__Parts of the exercise__.
1) Copy the passage of the article on Taiwan's wealth gap from "Theoretically, the major" up to and including "other illegal means.", word for word.
2) Pick up the article on Taiwan's wealth gap after its final sentence and keep writing it.

__Text to read__.
※
Discontent With a Growing Wealth Gap

June 01, 1994
Real estate holdings are a major source of wealth. The richest 3 percent of the island's families own 27 percent of the land.
Taiwan's development over the past five decades has never fit neatly into established economic theories. And now, statistics on income levels are failing to show the extraordinary gulf that has recently opened up between rich and poor.

Taiwan has long been proud of its decades of high growth and relatively equal income distribution. But in the last few years, many members of society have become extraordinarily rich. The resulting wealth gap is starting to have a major impact on social attitudes, especially among those in the middle class.

From 1964 to 1980, when the island's economy recorded an annual growth of 10 percent, the income ratio between the highest 20 percent of families and the lowest 20 percent dropped from 5.3 times to 4.1—an achievement that defied classic economic theories, which claim that it is almost impossible to maintain equity of income during a time of rapid economic growth.

Theoretically, the major reason behind the erosion of equitable income distribution during the initial stage of an economy's development is that non-farm incomes rise much faster than those in the farming sector. This disparity is usually tolerated because the higher productivity of the non-farm sector is indispensable in driving the economy toward modernization. Taiwan avoided this scenario for two reasons: the Chinese family structure and the island's high concentration of small-and medium-sized businesses for labor-intensive manufacturing, which still account for over 95 percent of all island enterprises.

Conspicuous consumption by the rich, such as this gold-plated Mercedes, is causing growing dissatisfaction. Irritation runs high because so many people are thought to become rich through underground businesses, tax evasion, and other illegal means.

Until the 1980s, it was common for individuals to pool their income for family use. If a few younger members of an agricultural family left the fields for higher-paying non-farm jobs, the chances were strong that they would remit a substantial portion of their incomes back to the extended family. This practice made personal income figures highly suspect because the extended family distributed income more equitably than the statistics on farm and non-farm income show.
※
__Dataset content__.
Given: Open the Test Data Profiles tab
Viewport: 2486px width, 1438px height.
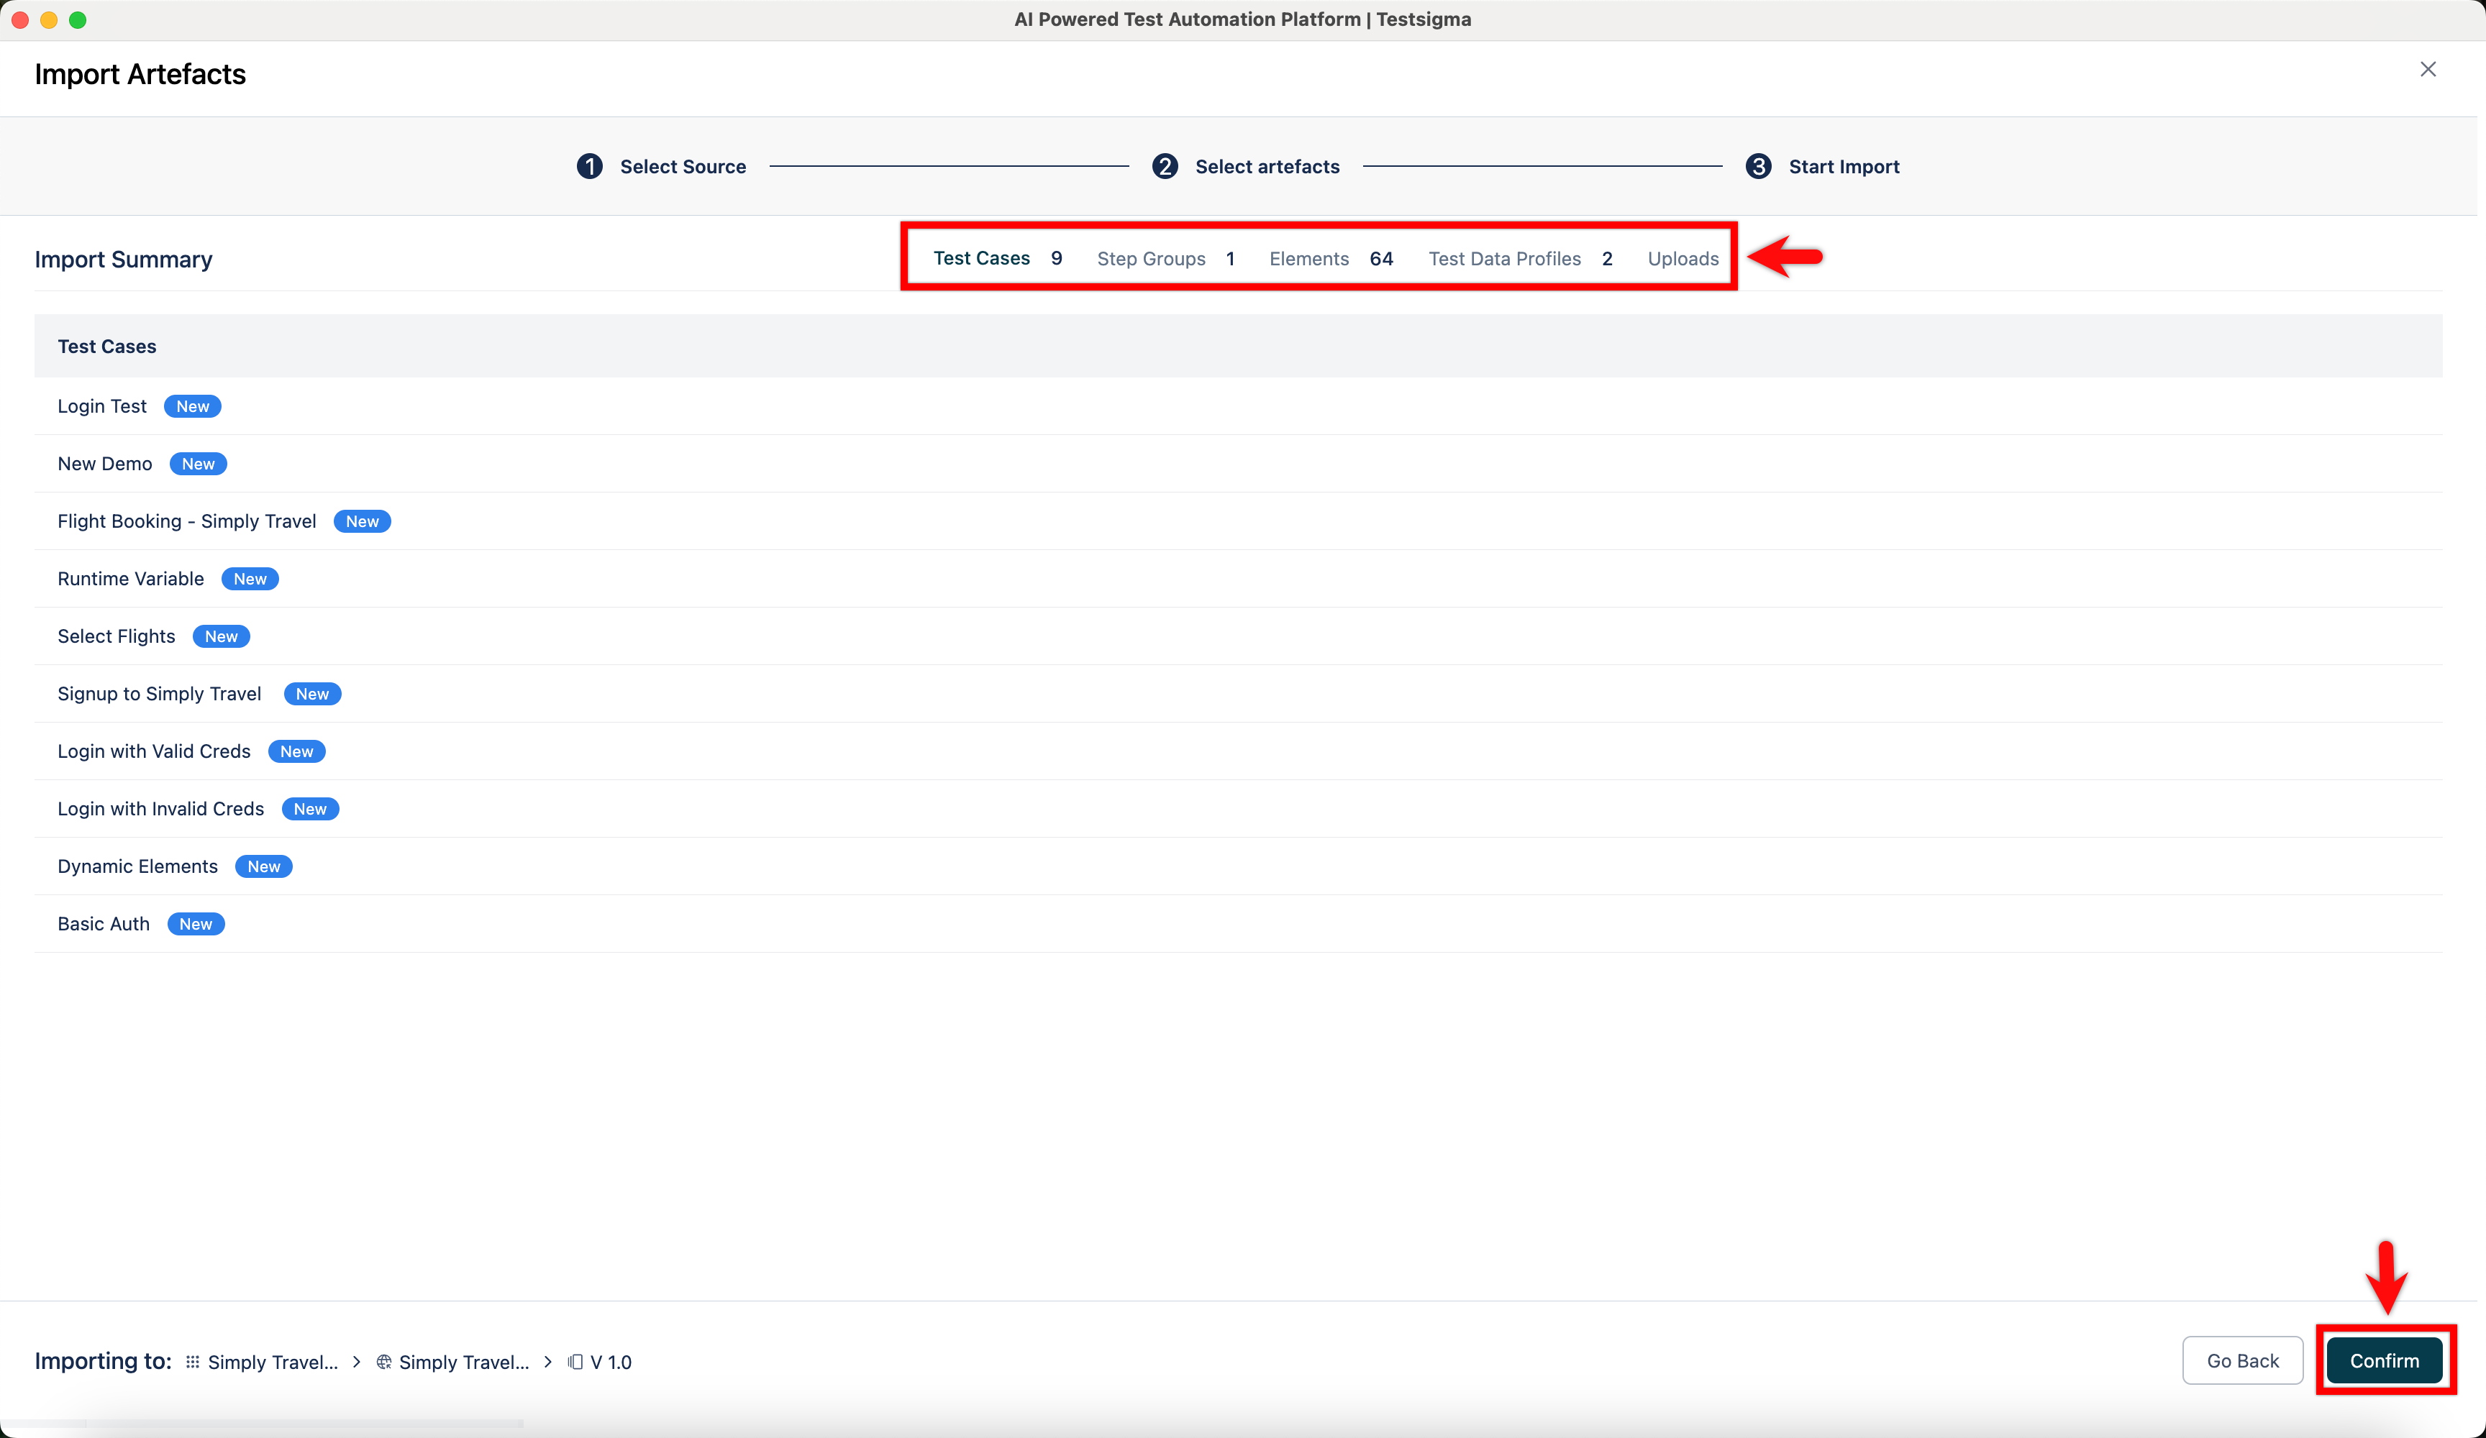Looking at the screenshot, I should click(x=1504, y=258).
※
__Answers in order__.
1)
Theoretically, the major reason behind the erosion of equitable income distribution during the initial stage of an economy's development is that non-farm incomes rise much faster than those in the farming sector. This disparity is usually tolerated because the higher productivity of the non-farm sector is indispensable in driving the economy toward modernization. Taiwan avoided this scenario for two reasons: the Chinese family structure and the island's high concentration of small-and medium-sized businesses for labor-intensive manufacturing, which still account for over 95 percent of all island enterprises.

Conspicuous consumption by the rich, such as this gold-plated Mercedes, is causing growing dissatisfaction. Irritation runs high because so many people are thought to become rich through underground businesses, tax evasion, and other illegal means.

2)
The propensity to set up small- and medium-sized businesses also helped make family incomes more equitable. Besides giving rise to many well-to-do bosses, it also created ample job opportunities for unskilled workers, thereby allowing farm families to boost their incomes. Many farmers, or their family members, began moonlighting at factories during the off-season or in the evenings. Others set up their own family business on the side, such as noodle shops or dry-goods stores. Even today, one can find grandparents and younger family members who have long left the fields filling their free time by doing simple labor-intensive work—such as trimming edges of molded plastic parts—to boost the family's income.

Statistics show the success of this diversification of farm and non-farm incomes in extended families. During the early decades of development, farming families earned the major share of their household income from non-agricultural work—51.3 percent in 1970, for instance. Another important factor was the government's Land-to-the-Tiller Program, initiated in 1953, which allowed farmers to purchase the land on which they were working at reasonable prices. After the end of the tenant arrangement, farm productivity shot up, as did family income.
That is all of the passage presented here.